Is HLS running inside the container or locally?

GavinRay97 commented 2 years ago

Hey, thanks for the response =D

HLS is running from inside the container -- everything has been kept in-container to be reproducible. The hope being once it works once, then it works forever 🀞 And everyone wanting a working setup can use that image or Devcontainer or Codespace.

pepeiborra commented 2 years ago

If the environment is reproducible, then I have no idea why HLS would segfault for only ~30% of the users.

GavinRay97 commented 2 years ago

Ahh -- maybe some miscommunication on my end there, sorry.

Traditionally, everyone has set up the project locally.

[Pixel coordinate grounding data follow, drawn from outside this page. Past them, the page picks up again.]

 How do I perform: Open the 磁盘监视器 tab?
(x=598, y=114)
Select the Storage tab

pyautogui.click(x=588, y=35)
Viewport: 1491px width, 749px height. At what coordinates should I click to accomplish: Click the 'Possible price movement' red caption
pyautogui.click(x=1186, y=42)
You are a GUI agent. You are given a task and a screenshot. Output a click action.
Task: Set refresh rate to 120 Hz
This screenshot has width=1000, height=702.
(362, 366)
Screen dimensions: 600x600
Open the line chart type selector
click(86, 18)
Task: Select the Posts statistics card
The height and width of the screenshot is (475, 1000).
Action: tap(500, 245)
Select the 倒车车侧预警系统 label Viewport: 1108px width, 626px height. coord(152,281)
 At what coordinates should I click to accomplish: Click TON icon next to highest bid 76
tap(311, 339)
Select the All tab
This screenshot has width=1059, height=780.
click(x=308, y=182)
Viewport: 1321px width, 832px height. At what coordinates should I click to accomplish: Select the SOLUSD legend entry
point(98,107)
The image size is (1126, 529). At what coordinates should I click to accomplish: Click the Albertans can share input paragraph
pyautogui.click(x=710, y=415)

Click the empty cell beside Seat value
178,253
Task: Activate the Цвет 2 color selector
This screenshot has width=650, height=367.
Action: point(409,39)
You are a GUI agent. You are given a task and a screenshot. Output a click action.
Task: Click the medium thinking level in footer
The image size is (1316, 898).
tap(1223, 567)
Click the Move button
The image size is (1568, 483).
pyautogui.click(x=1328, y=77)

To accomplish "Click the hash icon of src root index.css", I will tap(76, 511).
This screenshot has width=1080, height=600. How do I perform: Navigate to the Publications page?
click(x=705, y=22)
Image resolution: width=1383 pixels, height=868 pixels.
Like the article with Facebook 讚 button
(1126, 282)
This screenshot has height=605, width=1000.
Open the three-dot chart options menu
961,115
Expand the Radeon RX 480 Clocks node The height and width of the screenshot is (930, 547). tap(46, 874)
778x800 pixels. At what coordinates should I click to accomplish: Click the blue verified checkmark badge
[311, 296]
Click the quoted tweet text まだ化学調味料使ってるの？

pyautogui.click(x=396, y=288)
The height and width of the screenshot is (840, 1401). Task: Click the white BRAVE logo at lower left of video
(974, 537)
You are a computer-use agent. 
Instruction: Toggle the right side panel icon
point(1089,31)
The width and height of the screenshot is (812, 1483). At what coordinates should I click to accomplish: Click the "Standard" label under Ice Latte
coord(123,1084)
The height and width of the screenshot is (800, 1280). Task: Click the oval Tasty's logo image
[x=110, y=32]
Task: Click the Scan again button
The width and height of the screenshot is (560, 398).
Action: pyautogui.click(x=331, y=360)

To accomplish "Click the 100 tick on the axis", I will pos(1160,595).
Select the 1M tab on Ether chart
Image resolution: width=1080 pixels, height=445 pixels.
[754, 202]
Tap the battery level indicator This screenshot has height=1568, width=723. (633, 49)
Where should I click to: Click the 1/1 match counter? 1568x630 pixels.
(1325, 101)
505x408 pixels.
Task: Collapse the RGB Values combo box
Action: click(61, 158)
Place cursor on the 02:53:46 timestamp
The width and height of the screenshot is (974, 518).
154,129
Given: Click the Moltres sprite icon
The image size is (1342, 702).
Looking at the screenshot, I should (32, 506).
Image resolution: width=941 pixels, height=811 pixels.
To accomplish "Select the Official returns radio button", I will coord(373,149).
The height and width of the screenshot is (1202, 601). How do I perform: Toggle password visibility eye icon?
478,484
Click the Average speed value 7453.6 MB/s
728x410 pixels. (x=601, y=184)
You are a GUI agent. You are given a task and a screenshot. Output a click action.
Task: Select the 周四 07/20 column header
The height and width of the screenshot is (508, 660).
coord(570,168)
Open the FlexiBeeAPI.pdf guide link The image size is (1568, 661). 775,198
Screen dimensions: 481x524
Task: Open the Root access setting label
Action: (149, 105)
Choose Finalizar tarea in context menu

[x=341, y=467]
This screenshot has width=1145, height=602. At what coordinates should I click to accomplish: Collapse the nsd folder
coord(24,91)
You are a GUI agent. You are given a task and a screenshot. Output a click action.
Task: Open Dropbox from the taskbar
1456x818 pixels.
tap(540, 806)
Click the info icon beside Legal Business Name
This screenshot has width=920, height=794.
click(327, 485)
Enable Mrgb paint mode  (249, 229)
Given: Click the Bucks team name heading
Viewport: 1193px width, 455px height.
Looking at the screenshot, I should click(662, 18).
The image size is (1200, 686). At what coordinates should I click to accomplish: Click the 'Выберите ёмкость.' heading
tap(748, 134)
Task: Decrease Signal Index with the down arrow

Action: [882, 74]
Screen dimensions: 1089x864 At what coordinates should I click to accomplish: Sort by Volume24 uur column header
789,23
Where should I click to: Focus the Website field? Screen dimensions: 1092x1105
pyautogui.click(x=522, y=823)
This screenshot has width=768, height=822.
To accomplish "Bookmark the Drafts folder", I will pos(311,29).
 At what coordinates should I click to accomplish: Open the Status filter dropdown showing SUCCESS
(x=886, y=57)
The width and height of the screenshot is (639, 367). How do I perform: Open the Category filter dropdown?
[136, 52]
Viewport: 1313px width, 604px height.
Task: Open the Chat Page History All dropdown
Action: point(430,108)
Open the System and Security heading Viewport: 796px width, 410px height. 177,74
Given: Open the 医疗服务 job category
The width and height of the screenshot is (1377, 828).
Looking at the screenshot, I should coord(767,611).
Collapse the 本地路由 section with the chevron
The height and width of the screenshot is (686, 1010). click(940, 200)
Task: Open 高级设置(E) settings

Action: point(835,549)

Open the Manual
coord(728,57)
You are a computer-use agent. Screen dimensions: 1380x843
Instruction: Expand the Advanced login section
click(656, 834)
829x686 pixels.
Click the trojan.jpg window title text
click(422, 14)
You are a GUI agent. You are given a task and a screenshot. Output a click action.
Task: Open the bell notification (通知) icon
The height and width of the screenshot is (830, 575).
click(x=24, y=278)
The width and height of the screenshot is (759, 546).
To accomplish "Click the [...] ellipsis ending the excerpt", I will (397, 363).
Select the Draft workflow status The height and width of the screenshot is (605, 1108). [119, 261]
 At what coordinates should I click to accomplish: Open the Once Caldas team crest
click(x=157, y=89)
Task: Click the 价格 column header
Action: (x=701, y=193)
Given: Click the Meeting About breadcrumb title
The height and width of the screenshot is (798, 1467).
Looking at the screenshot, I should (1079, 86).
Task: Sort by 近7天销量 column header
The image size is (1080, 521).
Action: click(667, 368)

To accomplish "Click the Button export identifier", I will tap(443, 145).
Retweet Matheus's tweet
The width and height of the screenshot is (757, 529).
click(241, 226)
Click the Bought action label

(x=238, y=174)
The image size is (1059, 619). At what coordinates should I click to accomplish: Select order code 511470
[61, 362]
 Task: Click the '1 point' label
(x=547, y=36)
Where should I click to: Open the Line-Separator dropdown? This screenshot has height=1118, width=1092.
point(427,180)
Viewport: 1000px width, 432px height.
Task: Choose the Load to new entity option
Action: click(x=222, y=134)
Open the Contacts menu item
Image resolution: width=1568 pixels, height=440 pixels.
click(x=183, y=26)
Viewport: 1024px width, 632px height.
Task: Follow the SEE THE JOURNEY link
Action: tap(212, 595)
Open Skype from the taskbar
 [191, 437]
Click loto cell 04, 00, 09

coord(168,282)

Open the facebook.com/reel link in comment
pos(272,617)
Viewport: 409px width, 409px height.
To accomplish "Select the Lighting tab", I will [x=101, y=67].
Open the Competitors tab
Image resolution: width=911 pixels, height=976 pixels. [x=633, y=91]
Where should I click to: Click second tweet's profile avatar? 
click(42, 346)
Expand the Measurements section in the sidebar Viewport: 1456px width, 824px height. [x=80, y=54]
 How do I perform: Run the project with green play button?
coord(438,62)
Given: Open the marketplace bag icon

We don't have very extensive docs on how to do this. There are a lot of implicit apt libs needed, and specific versions, plus specific versions of GHC, etc.

So the onboarding/setup process for contributors and devs can be somewhat painful.

The Dev container I've posted here is an attempt to help that -- nobody is using it yet, though there is interest around it.

I am unable to get HLS working inside of the Dev container.

And I figured that starting from a reproducible container environment would make it much easier to talk about/debug this, since everyone can be on the same page πŸ™‚

If it's possible to get HLS working in this/a container setup, then everyone will have 100% HLS success rate that wishes to use it πŸŽ‰ πŸ₯³

GavinRay97 commented 2 years ago

Also feel free to tell me "sorry, you're on your own"/"not my problem", I wouldn't take it personally. I just felt like I had to at least give reaching out a shot, you know? πŸ˜…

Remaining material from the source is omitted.